En Arabie Saoudite, une vidéo provocatrice devenue virale déjoue les stéréotypes des femmes voilées avec humour et réclame notamment leur droit à se déplacer librement, sans tuteur.
La vidéo s’ouvre sur trois femmes intégralement voilées prenant place à l’arrière d’une voiture. Leur chauffeur rentre à leur tour : un jeune garçon qui n’a pas plus de treize ans et qui s’apprête à les conduire. La scène est aussi absurde que comique. Le message est clair. La musique entraînante démarre.
Sous les niqab noirs virevoltent des robes fleuries colorées : des femmes jouent au basket ou au bowling, roulent en trottinettes à paillettes et font du skateboard. Les femmes chantent et dansent sur une chanson pop joyeuse.
Les paroles qu’on peut traduire par quelque chose comme “Que tous les hommes disparaissent, c’est eux qui nous rendent folles / Qu’ils soient tous possédés par le démon d’une femme” traduisent un ras-le-bol de plusieurs femmes et hommes (le réalisateur du clip , Majed Alesa, est un homme) qui réclament plus de liberté pour les Saoudiennes.
En premier lieu, le droit à se déplacer librement : l’Arabie Saoudite est le seul pays au monde où les femmes n’ont pas le droit de conduire. En avril 2016, le Conseil a encore voté contre le fait même de revenir sur la loi interdisant la conduite aux femmes.
Pourtant, le prince et homme d’affaires Alaweed ben Talal, personnalité progressiste du pays, appelait il y a quelques mois à une suppression de cette loi, notamment pour des raisons économiques : “la conduite n’est plus un luxe, c’est une nécessité”.
Dans l’excellent reportage qu’ARTE diffusait en novembre de l’année dernière, et que nous vous invitons vivement à regarder, on retrouvait le même état d’esprit que dans le clip coloré de Majed Al-Esa.

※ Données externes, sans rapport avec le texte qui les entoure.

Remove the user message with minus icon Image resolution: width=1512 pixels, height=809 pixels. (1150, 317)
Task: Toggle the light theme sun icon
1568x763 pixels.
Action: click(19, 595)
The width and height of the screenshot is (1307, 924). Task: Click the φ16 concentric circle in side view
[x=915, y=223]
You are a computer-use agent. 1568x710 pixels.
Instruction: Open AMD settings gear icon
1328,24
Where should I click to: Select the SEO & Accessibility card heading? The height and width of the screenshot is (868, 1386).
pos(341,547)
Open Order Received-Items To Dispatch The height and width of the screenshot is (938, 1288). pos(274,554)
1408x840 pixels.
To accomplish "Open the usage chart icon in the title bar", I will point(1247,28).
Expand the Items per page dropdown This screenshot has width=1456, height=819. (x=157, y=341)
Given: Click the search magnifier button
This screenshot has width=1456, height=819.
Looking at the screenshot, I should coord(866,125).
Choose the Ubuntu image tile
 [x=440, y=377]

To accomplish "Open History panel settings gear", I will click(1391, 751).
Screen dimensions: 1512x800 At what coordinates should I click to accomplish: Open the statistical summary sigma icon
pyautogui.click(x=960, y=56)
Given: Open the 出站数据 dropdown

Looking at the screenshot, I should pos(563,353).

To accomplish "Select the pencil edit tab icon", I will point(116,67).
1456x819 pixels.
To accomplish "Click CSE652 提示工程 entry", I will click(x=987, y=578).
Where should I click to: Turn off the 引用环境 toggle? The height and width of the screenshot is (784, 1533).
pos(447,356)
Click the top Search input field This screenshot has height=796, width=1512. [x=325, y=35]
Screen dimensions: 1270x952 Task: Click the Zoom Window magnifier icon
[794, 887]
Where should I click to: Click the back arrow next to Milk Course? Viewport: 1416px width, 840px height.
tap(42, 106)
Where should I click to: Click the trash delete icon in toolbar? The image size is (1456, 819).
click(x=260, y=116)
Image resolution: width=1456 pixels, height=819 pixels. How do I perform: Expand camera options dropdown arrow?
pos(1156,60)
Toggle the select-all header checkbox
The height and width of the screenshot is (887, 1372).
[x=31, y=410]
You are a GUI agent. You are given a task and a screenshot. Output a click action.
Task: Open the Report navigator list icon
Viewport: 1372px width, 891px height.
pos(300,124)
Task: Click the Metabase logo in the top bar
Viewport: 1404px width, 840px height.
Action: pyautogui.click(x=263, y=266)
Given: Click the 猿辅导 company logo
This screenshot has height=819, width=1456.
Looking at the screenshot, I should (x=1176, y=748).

Le féminisme en Arabie Saoudite reste fortement attaché aux traditions du pays et ne vise pas à réclamer des droits égaux pour hommes et femmes. Les demandes des Saoudiennes visent certains points précis : le droit de conduire, l’accès à l’éducation sans le besoin d’avoir l’avis favorable d’un tuteur, le droit à faire du sport sans cumuler les regards noirs des passants, le droit d’exister sur la place publique, le droit de travailler, et le droit de participer à la vie politique.
Le féminisme dans le royaume ultra-conservateur d’Arabie Saoudite est une “Une révolution silencieuse” comme la qualifiait ARTE, et en douceur, mais qui porte bel et bien ses fruits : en 2015, pour la première fois, les femmes ont pu voter et se présenter aux élections du pays. Aujourd’hui, le clip a atteint plus de quatre millions de vues sur Youtube. La lutte des Saoudiennes et Saoudiens, continue.